• [Task objective] Reproduce verbatim the portion of the listing below that runs from its first line through the line containing "pyautogui.click(x=757, y=104)", including both ends, and omit the pictures from your reproduction.

• [Dataset]
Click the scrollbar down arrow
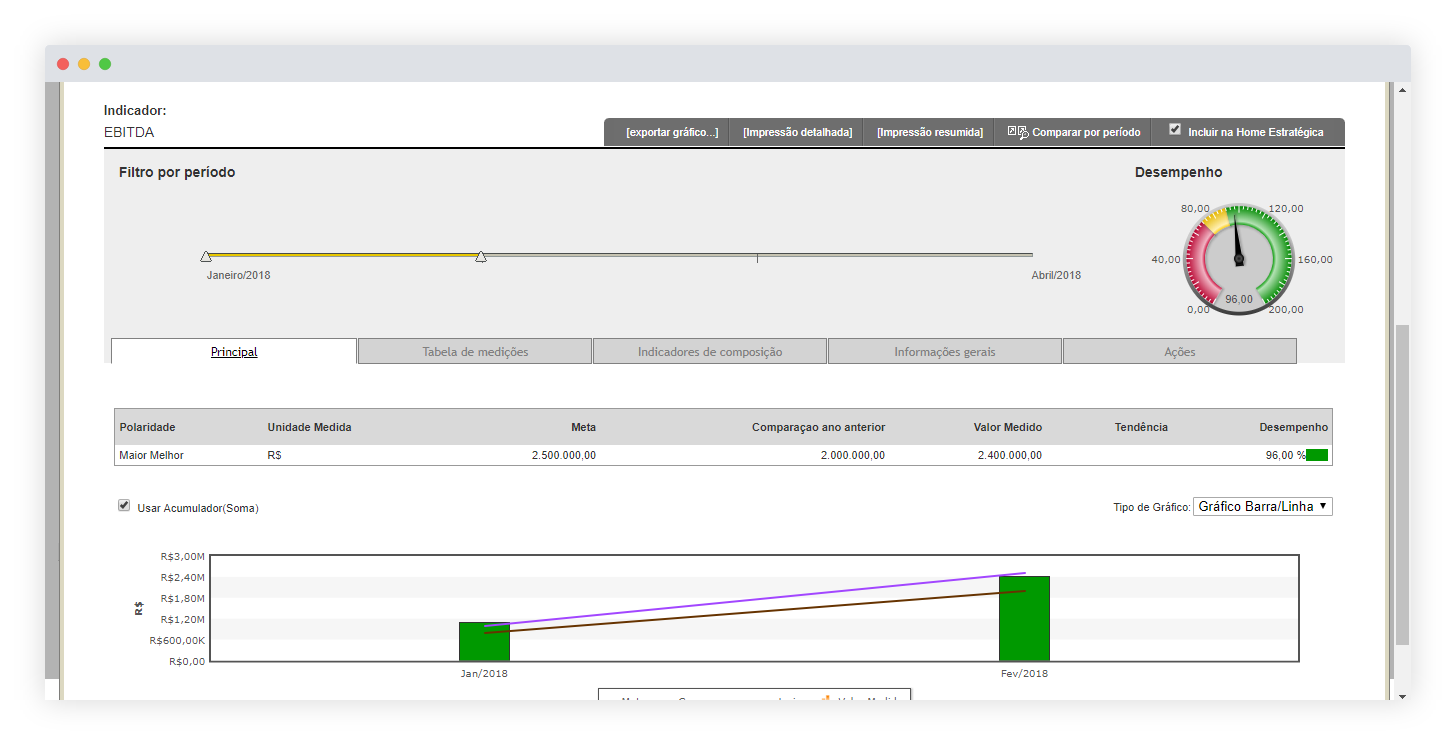Screen dimensions: 1456x745 coord(1402,695)
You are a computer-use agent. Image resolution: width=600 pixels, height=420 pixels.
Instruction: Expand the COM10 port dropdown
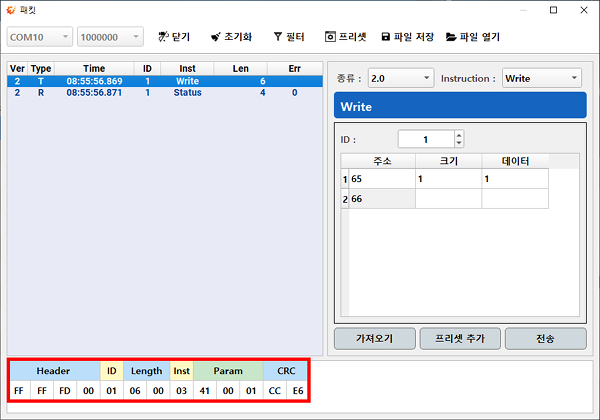(66, 37)
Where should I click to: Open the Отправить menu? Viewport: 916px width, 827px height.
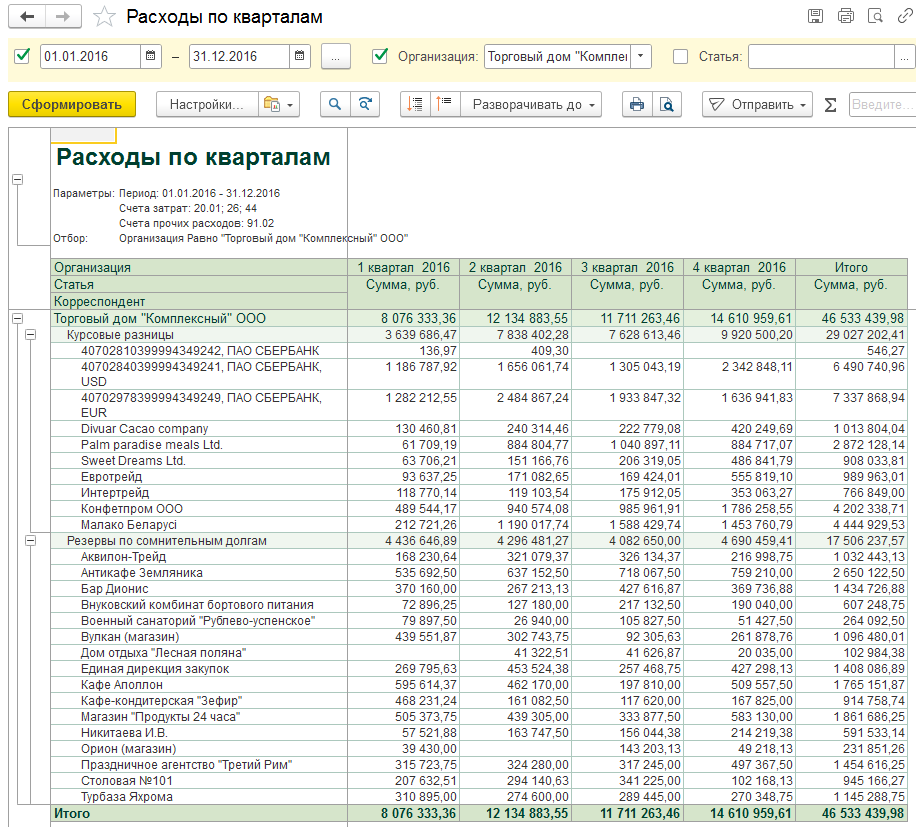pyautogui.click(x=757, y=104)
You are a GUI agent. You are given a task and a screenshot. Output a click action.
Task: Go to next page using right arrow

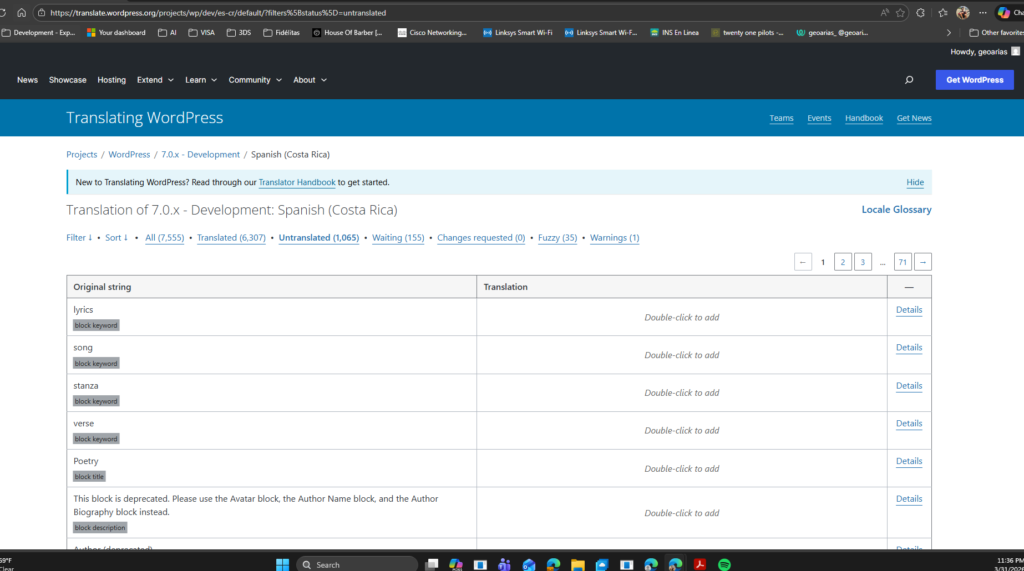(923, 262)
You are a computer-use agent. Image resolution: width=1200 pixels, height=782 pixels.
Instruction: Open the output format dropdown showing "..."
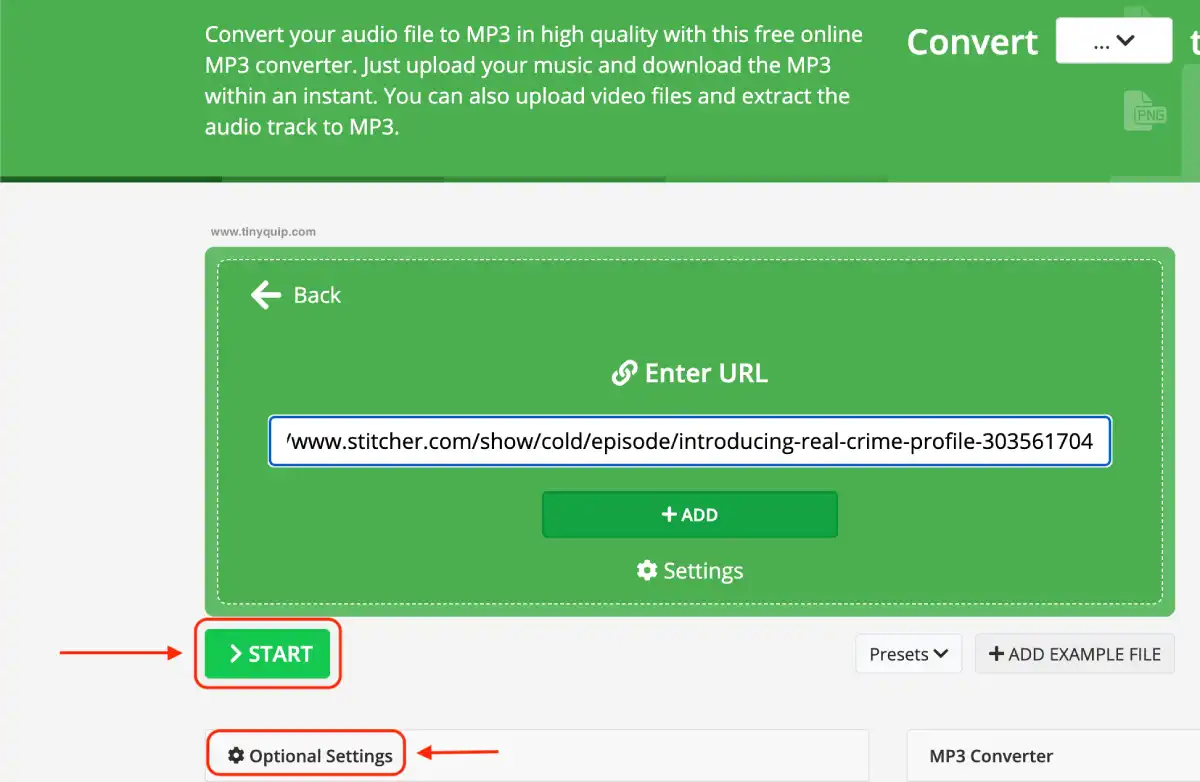click(1113, 41)
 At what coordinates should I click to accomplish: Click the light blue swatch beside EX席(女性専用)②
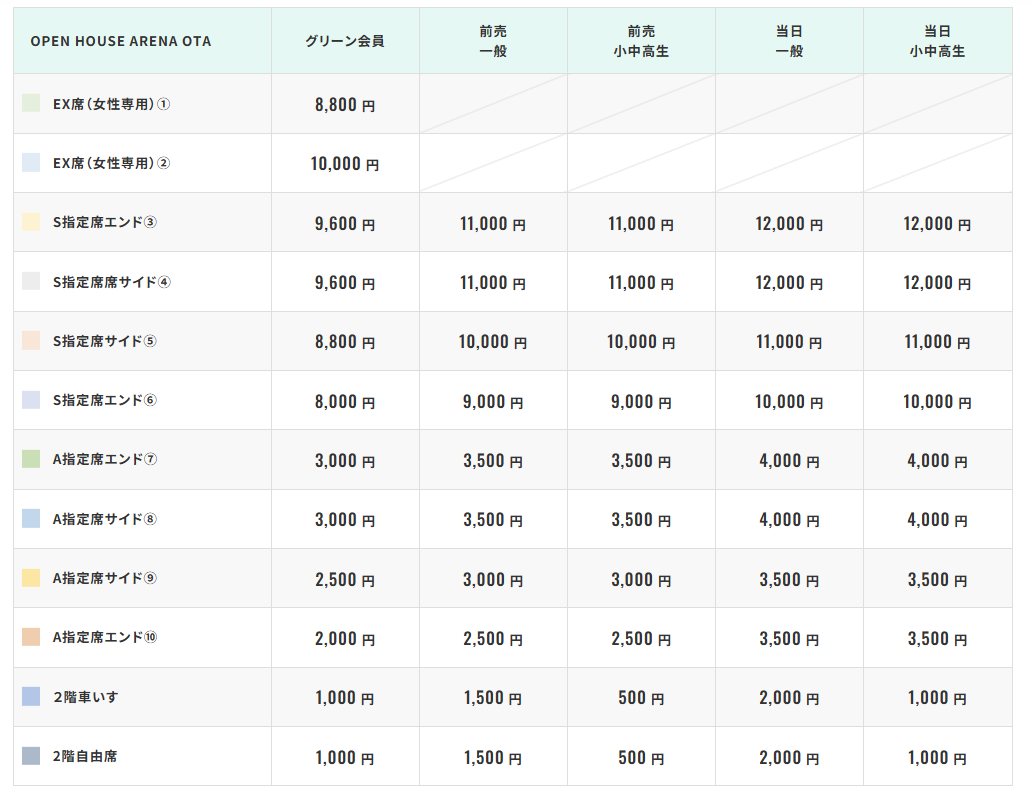(x=31, y=163)
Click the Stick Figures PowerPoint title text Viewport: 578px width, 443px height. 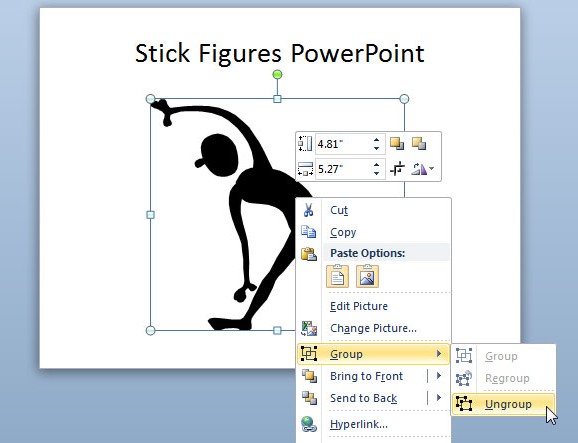tap(280, 53)
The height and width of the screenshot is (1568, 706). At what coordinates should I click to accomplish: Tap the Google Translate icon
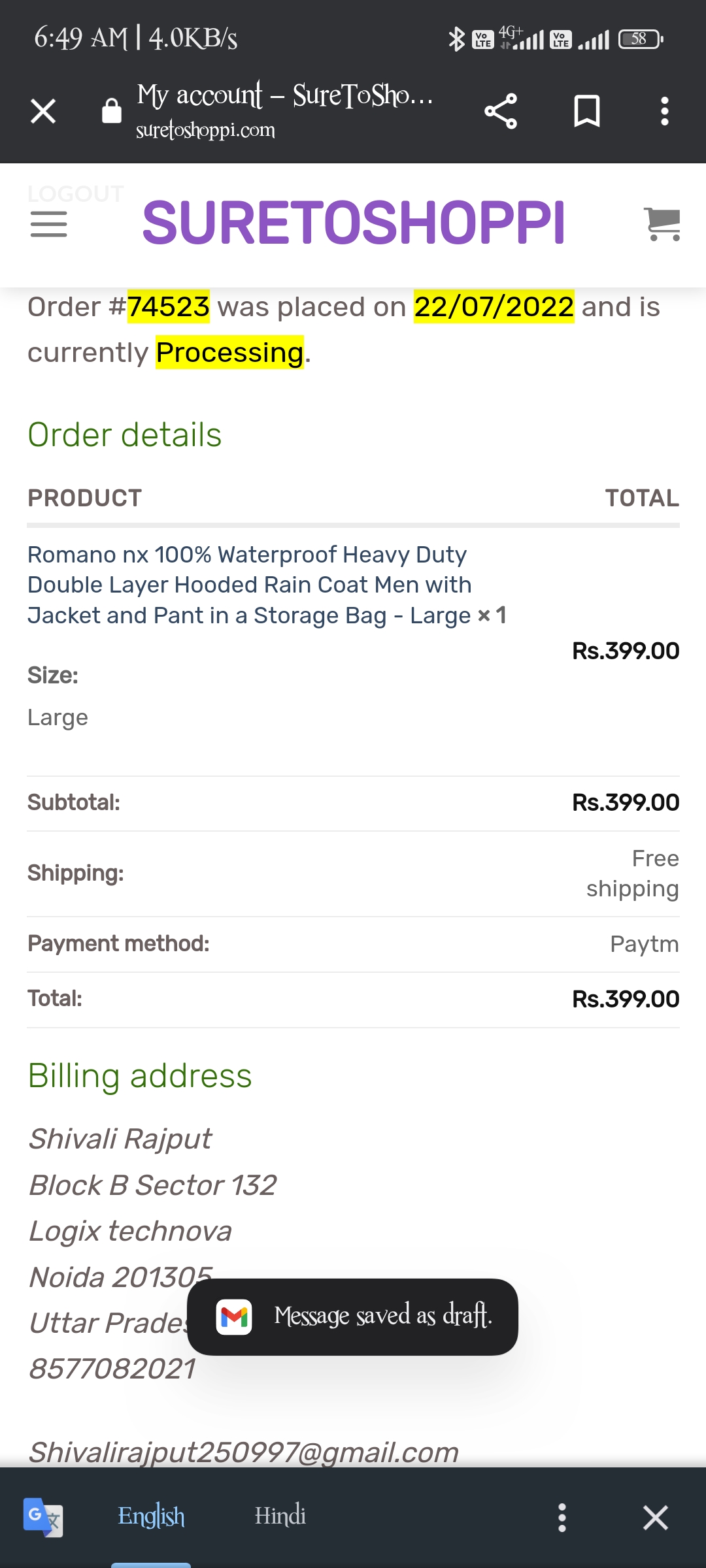[43, 1517]
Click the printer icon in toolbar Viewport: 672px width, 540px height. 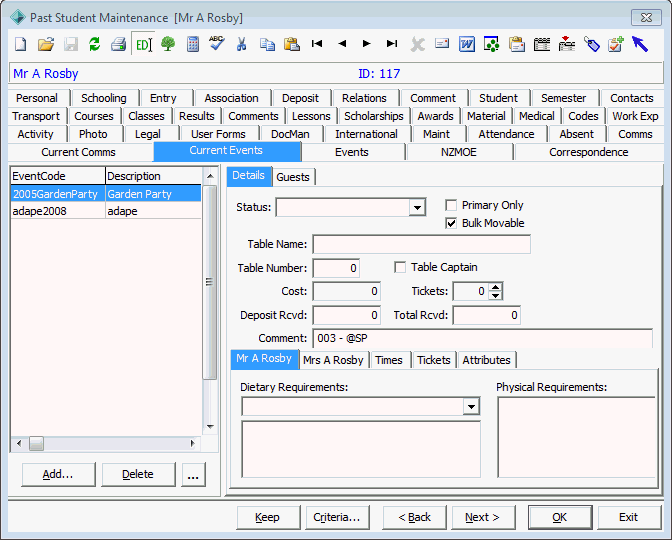point(118,44)
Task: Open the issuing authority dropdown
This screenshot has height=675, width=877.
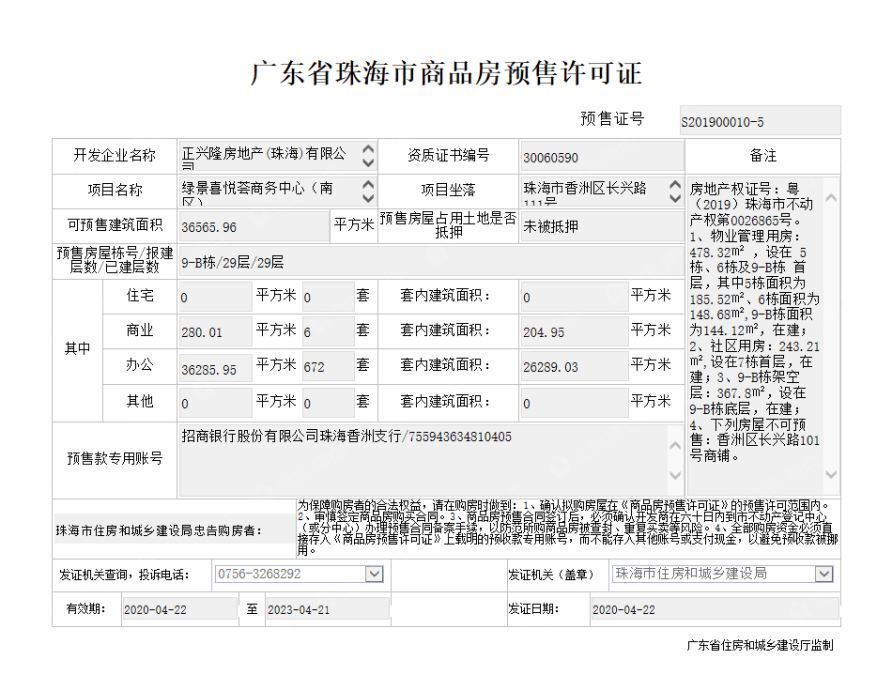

• [Task result]
Click the scrollbar down arrow
Screen dimensions: 1456x745 coord(1402,695)
You are a computer-use agent. Image resolution: width=600 pixels, height=420 pixels.
Instruction: Expand the COM10 port dropdown
(66, 37)
Where should I click to: Open the Отправить menu? Viewport: 916px width, 827px height.
pyautogui.click(x=757, y=104)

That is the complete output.